- Pronunciation: [ˈsɑnɨmɑ]
- Native to: Venezuela, Brazil
- Ethnicity: Sanumá
- Native speakers: (5,100 cited 2000–2006)
- Language family: Yanomaman Sanumá;

Language codes
- ISO 639-3: xsu
- Glottolog: sanu1240
- ELP: Sanumá
- Yanomaman languages location Yanomamö Ninam Yanomám Sanumá Ỹaroamë

= Sanöma language =

Language of Venezuela and Brazil

Sanöma /ˈsænʊmə/ or Sanumá is a Yanomaman language spoken in Venezuela and Brazil. It is also known as Sanema, Sanima, Tsanuma, Samatari, Samatali, Xamatari and Chirichano.

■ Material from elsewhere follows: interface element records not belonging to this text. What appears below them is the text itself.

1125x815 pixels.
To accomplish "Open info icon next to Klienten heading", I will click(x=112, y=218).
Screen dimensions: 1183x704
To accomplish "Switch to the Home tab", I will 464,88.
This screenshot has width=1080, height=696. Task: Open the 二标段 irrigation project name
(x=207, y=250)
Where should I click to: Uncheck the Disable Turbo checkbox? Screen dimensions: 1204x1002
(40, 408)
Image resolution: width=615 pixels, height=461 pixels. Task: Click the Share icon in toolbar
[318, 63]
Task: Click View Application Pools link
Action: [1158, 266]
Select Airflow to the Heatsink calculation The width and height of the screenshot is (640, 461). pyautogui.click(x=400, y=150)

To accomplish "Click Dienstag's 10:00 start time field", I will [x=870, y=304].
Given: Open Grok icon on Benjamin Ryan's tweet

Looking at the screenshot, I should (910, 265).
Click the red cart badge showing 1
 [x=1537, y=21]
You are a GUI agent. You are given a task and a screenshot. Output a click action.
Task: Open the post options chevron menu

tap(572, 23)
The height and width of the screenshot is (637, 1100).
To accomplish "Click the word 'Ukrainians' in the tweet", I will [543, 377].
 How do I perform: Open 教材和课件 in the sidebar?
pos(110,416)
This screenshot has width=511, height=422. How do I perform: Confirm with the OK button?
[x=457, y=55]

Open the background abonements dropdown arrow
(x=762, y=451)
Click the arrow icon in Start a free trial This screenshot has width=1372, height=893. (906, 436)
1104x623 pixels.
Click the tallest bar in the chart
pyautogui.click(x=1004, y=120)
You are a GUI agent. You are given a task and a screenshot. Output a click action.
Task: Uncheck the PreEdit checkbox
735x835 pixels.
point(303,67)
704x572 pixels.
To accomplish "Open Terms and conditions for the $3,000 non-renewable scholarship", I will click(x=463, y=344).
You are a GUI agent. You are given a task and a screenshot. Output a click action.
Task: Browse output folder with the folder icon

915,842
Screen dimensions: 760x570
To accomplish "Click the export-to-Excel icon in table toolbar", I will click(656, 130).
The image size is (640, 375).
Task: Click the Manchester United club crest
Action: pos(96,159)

Most of its speakers in Venezuela also speak Ye'kuana, also known as Maquiritare, the language of the Ye'kuana people the Sanumá live alongside in the Caura River basin.

== History ==
Throughout the centuries, the Yanomami, originally from the Parima range, have spread up toward river valleys on the plains both to the south in Brazil, and to the north in Venezuela. The Sanumá speak one of the four known Yanomami languages. It is in the rainforests of north Brazil and south Venezuela that the groups have lived undisturbed until recently. In the last 40 years or so, the western world has been knocking at their doorsteps wanting lumber and gold.

==Dialects==
There are three dialects spoken in Roraima, Brazil:
- Awaris (2,955 speakers)
- Aracaçá (29 speakers)
- Hokomawä (180 speakers)

== Phonology ==

Consonants
|  |  | Labial | Alveolar | Dorsal | Glottal |
| Plosive | plain | p | t | k |  |
| aspirated |  | tʰ ⟨th⟩ |  |  |
| Nasal |  | m | n |  |  |
| Fricative |  |  | s |  | h |
| Lateral |  |  | l |  |  |
| Approximant |  | w |  |  |  |

Voiceless plosives //p, t, k// are in free variation with their voiced counterparts //b, d, g//; /t/ is also in free variation with [ɾ]. [j] has limited distribution. /k/ becomes [ɣ] between vowels. /k/ becomes palatalized to [kʲ] when preceding /i/, as does /s/ to [ʃ] when preceding /i/, though there is an exception in solosama /[soloʃama]/ 'songthrush'. In initial positions, /s/ can be heard as an affricate [ts], or as [tʃ] when palatalized, preceding /i/. /l/ becomes palatalized to [ʎ] when preceding /i, e/.

Vowels
|  | Front | Central | Back |
|---|---|---|---|
| Close | i ĩ | ɨ ⟨ö⟩ɨ̃ | u ũ |
| Mid | e ẽ | ə ⟨ä⟩ | o õ |
| Open |  | a ã |  |

/a/ has an allophone of [ʌ] after [m, l, j]. /o/ is in free variation with [ɔ]. /e/ is realized as [ɛ] after a palatalized consonant.

== Syntax ==

=== Word order ===
In Sanöma, the subject is placed before the verb or predicate in subordinate and independent clauses.